Grève des éboueurs: «Paris, c’est Beyrouth en 2015»

Des poubelles jonchant les trottoirs de Paris. (Photo Anne Ilcinkas)
Des poubelles jonchant les trottoirs de Paris. (Photo Anne Ilcinkas)
Short Url
Publié le Jeudi 23 mars 2023

Grève des éboueurs: «Paris, c’est Beyrouth en 2015»

  • «Le contexte est différent mais les actions sont similaires. Il y a des plaies qui sont réactivées. Ça a réveillé des choses en moi, c’est sûr», explique Dana, jeune traductrice libanaise installée à Paris depuis 2019
  • «À Paris ou à Beyrouth, c’est la même galère», précise Bassam Wehbé, humoriste libanais installé à Paris depuis 2020

PARIS: «J’ai eu un flashback de Beyrouth en 2015.» Comme Dana, nombreux sont les Libanais à avoir cette sensation en marchant ces derniers jours dans les rues de la capitale française, jonchées de poubelles, en raison de la grève des éboueurs contre la réforme des retraites. «Mais ici, ce sont des revendications précises, ça ne va pas durer éternellement. Quoique, à Beyrouth aussi, on se disait que les politiques allaient trouver une solution», se rappelle la traductrice de 35 ans, qui avait vécu en 2015 l’intégralité de la crise des déchets.  

poubelles
Les déchets à Paris. Photo Anne Ilcinkas.


À l’époque, la fermeture (maintes fois repoussée) de la plus grande décharge du pays, à Naamé, au sud de Beyrouth, avait, faute de solutions alternatives, laissé des tonnes d’ordures s’empiler dans les rues de la capitale libanaise mais aussi le long des autoroutes, des fleuves et même dans les vallées du pays du Cèdre. L’incurie de la classe politique, incapable de régler le problème, avait poussé des dizaines de milliers de Libanais dans la rue, dans une mobilisation non confessionnelle et non partisane sans précédent, illustrant le ras-le-bol contre la corruption endémique.

beyrouth
Une femme de chambre philippine promène un chien devant un tas d'ordures dans un quartier huppé de Beyrouth, la capitale libanaise, le 15 septembre 2015. (Photo PATRICK BAZ / AFP)


Il y a quelques jours, Dana buvait un verre le soir avec ses amis quand elle a vu «débouler une centaine de jeunes dans la rue», qui manifestaient contre le passage en force de la réforme des retraites à l’Assemblée nationale via l’utilisation de l’article 49.3 de la Constitution. «C’était complètement imprévisible pour moi, je n’avais pas suivi les nouvelles. J’ai fait un parallèle avec Beyrouth, la crise des déchets de 2015 et les manifestations de 2019», explique avec émotion la jeune femme, installée à Paris depuis 2019. «Le contexte est différent mais les actions sont similaires. Il y a des plaies qui sont réactivées. Ça a réveillé des choses en moi, c’est sûr.»

Paris
Devant le Foyer franco-libanais à Paris. (Photo Anne Ilcinkas)
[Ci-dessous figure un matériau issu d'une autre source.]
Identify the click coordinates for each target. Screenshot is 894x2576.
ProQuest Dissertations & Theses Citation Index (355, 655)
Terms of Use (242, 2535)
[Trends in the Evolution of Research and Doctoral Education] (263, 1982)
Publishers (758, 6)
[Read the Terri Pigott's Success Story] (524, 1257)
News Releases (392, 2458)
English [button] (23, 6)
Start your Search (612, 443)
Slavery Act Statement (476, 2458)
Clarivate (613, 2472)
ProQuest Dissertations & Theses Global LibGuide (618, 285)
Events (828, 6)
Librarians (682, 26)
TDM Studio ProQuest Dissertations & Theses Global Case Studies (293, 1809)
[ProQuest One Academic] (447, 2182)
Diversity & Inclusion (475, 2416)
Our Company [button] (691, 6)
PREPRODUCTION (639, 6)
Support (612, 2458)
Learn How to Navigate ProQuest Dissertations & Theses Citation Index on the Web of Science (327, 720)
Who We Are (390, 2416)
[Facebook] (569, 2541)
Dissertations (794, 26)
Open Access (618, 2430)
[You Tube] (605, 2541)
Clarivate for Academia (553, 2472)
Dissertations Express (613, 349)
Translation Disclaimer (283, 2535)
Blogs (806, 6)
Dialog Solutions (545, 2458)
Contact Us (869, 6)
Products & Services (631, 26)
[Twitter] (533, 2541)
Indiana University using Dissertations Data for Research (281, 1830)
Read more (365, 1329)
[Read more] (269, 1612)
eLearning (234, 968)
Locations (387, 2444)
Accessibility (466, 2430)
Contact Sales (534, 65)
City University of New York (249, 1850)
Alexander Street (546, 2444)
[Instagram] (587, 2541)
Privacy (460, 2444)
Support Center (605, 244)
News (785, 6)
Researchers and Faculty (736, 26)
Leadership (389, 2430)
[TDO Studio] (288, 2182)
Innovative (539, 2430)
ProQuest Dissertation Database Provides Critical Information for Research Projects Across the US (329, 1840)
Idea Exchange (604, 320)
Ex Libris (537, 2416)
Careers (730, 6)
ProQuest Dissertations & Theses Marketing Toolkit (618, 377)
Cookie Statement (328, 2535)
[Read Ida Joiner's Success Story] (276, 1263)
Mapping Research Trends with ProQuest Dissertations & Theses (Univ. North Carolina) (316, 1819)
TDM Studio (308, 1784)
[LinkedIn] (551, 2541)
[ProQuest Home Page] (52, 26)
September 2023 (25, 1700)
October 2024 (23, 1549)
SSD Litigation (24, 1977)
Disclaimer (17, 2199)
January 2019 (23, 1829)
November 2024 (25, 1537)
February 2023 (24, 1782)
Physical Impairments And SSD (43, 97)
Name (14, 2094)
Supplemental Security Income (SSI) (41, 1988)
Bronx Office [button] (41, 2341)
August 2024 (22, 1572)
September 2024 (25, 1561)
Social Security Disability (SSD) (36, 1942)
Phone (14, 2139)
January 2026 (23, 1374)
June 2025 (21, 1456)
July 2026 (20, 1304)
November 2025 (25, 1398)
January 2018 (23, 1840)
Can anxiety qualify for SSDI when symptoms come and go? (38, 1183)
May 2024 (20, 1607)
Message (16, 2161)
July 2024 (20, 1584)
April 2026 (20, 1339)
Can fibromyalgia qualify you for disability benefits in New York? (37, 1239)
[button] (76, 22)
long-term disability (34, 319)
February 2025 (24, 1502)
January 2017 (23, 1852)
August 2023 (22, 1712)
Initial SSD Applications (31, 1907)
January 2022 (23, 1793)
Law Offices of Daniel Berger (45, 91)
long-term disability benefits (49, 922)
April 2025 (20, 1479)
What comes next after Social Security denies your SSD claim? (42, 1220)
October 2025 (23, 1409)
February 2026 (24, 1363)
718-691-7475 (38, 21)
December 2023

Si la jeune femme partage des photos des poubelles parisiennes sur le groupe WhatsApp familial en mentionnant que «Paris, c’est Beyrouth», Bassem, lui, a souligné la similitude en partageant une story sur Instagram, dans laquelle il filme des images de poubelles parisiennes sur la chanson Ya Beyrouth de Magida el-Roumi. «C’est juste un petit contenu pour rigoler, un clin d’œil humoristique», explique-t-il à Arab news en français.
«J’ai un peu fait ma rupture avec le pays et ça me convient», poursuit l’architecte de 31 ans, installé à Paris depuis trois ans, après avoir travaillé sept ans en Arabie saoudite. «J’ai vu la crise des déchets quand j’étais en visite dans le pays, mais je ne ressens pas de sentiments négatifs en voyant les poubelles à Paris. Concernant la grève des éboueurs, je pense qu’ils n’ont pas tort et que c’est un moyen très fort de mettre en avant une cause, mieux que la télévision, car ça touche directement les gens à n’importe quel instant et lieu. Je trouve ça plutôt efficace.»
 


Richard aussi se montre compréhensif vis-à-vis de la grève des éboueurs parisiens, qui perturbe la collecte des déchets depuis plus de deux semaines. «Bien sûr, ça me rappelle la crise des déchets de 2015, mais au lieu d’être provoquée par une classe politique corrompue, c’est le résultat d’une forme de contestation que l’on peut comprendre. Ça nous rappelle aussi l’importance de ces services publics que l’on tient pour acquis.»
Sa fille Aya, 13 ans, était trop jeune pour se souvenir des fleuves de déchets qui inondaient Beyrouth. Âgée de 6 ans à l’époque, elle n’en garde aucun souvenir, mais aujourd’hui, dans son collège parisien, «on parle plus des poubelles que de la retraite», sans réellement faire le lien entre les deux.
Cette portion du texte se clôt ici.